NEWS & RESOURCES

Start Planning Now for Expiring Tax Provision

Authored by: Kyle Meissner, CPA, Financial Advisor & Member 

The Tax Cuts and Jobs Act (TCJA) of 2017 brought changes to the U.S. tax code, affecting both individuals and businesses. These provisions, unless extended by Congress, will revert to pre-2018 rules on January 1, 2026. Understanding these changes and planning ahead is important to minimizing your tax burden and maximizing your financial well-being.

Here’s what you need to know.

Changes to Individual Tax Brackets

The TCJA introduced new tax brackets with rates of 10%, 12%, 22%, 24%, 32%, 35%, and 37%. In 2026, these rates will revert to the pre-2018 levels of 10%, 15%, 25%, 28%, 33%, 35%, and 39.6%. This change will result in higher taxes for many individuals, especially those in middle and upper-income brackets.

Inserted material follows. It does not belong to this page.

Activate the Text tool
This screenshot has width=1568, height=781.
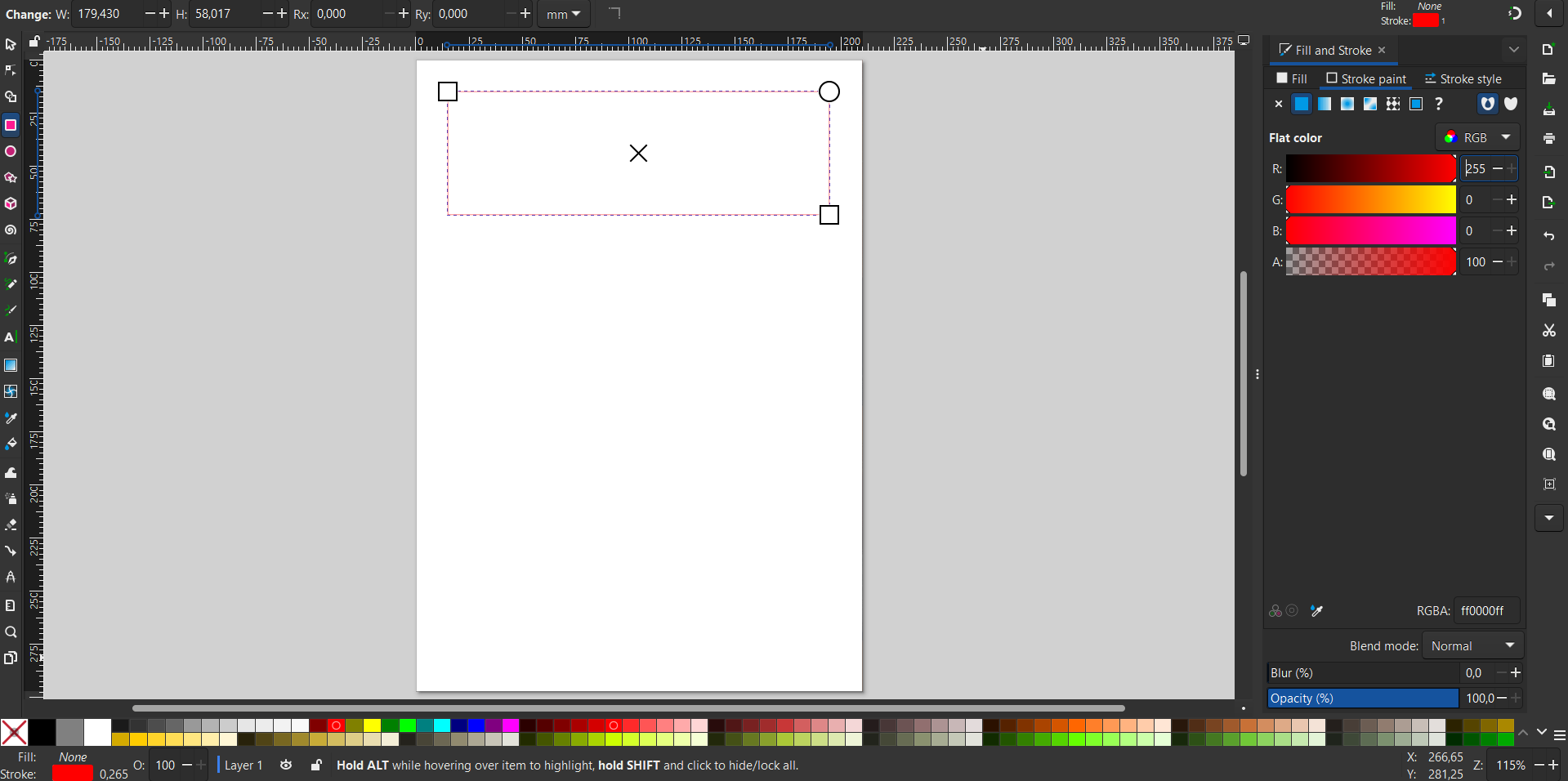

Adjustments to Standard Deduction and Itemized Deductions

One of the hallmark changes of the TCJA was the increase in the standard deduction, coupled with the limitation of itemized deductions and the suspension of personal tax exemptions. Here’s a breakdown of what will change in 2026:

  • Standard Deduction: The standard deduction will be drastically reduced from its current levels.
  • Personal Exemptions: These will be reinstated, providing a per-person deduction.
  • Itemized Deductions: Restrictions on state and local tax deductions will be reversed, and miscellaneous itemized deductions, such as unreimbursed employee business expenses, will return.
  • Other Deductions: Deductions for job-related moving expenses and theft and casualty losses will be reinstated.

Child Tax Credit

The child tax credit, which was increased under the TCJA, will revert to its pre-2018 level. This means a reduction in the credit amount available per child, affecting many families who rely on this credit to reduce their tax liability.

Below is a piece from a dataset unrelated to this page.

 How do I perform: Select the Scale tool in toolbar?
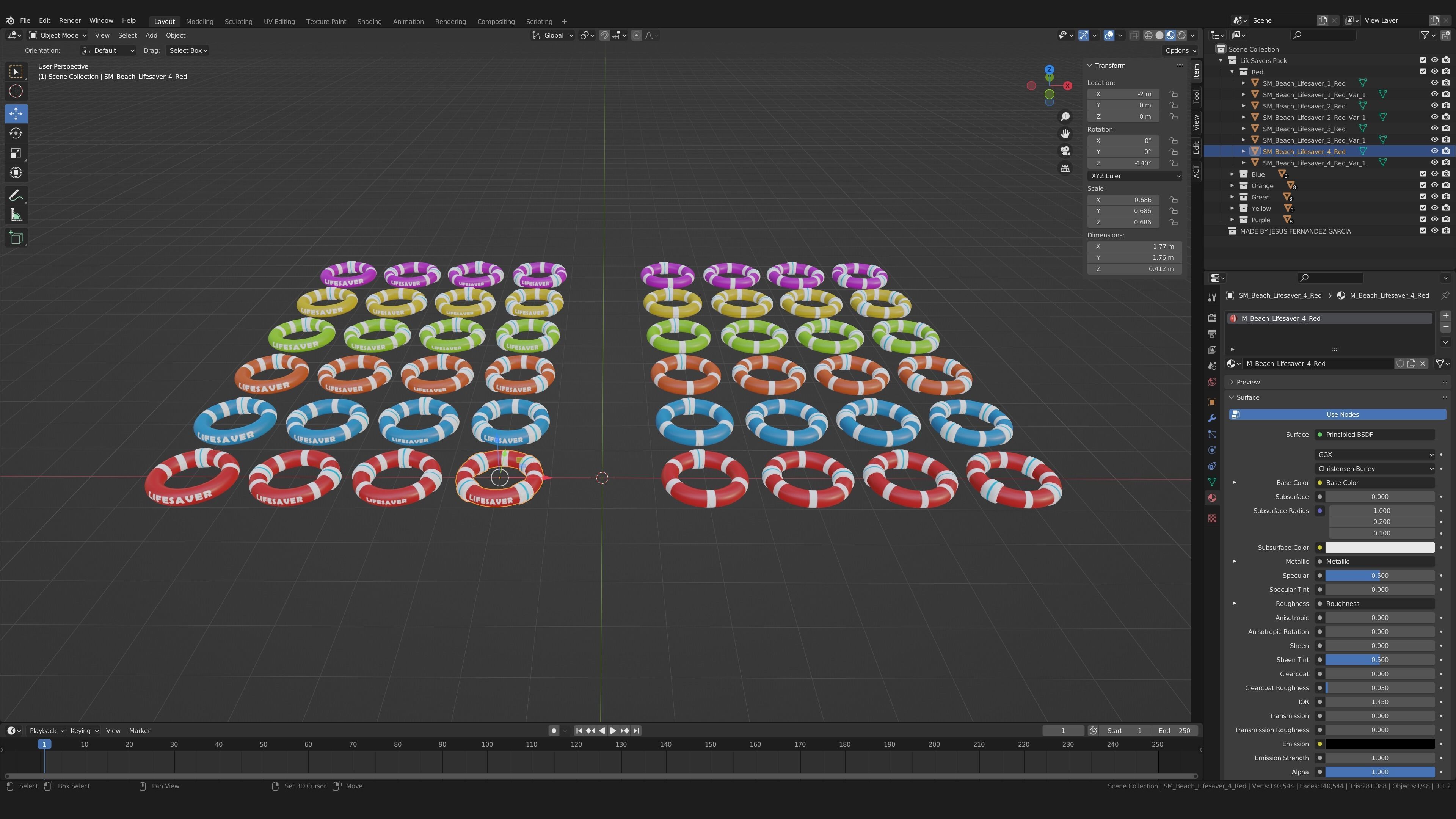(x=16, y=153)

Changes for Business Owners

Two key provisions for business owners will expire:

  • Qualified Business Income Deduction (QBID): The 20% deduction for qualified business income will no longer be available after 2025, potentially increasing the taxable income for many business owners.
  • Bonus Depreciation: This provision, which has been phasing out since 2023, will be fully phased out by 2026. Businesses will no longer be able to immediately deduct a significant portion of the cost of qualifying property.

Estate Planning Considerations

For those involved in estate planning, the lifetime estate and gift tax exemption are important considerations. Currently set at $13,610,000 per individual, this exemption will be significantly reduced to approximately $7,500,000 after 2025. This change could result in a larger portion of estates being subject to federal estate tax. Remember that the Washington State estate tax exemption is unchanged at $2,193,000 so many taxpayers with non-taxable federal estates may be subject to Washington State estate tax.

Start Planning Now

Given the impending changes, it’s essential to start planning now. Here are some steps to consider:

  • Adjust W-2 Withholdings: As tax rates and deductions change, you may need to update your W-2 withholdings to avoid underpayment penalties or a large tax bill.
  • Review and Update Your Financial Plan: Ensure your financial and retirement plans take into account the upcoming changes to the tax code.

By planning ahead, you can better navigate the transition and ensure that you are taking full advantage of current tax provisions while preparing for future changes. For more information, visit our website at cnccpa.com or give us a call at (509) 663-1661, and we’ll begin helping you, your family or your business today.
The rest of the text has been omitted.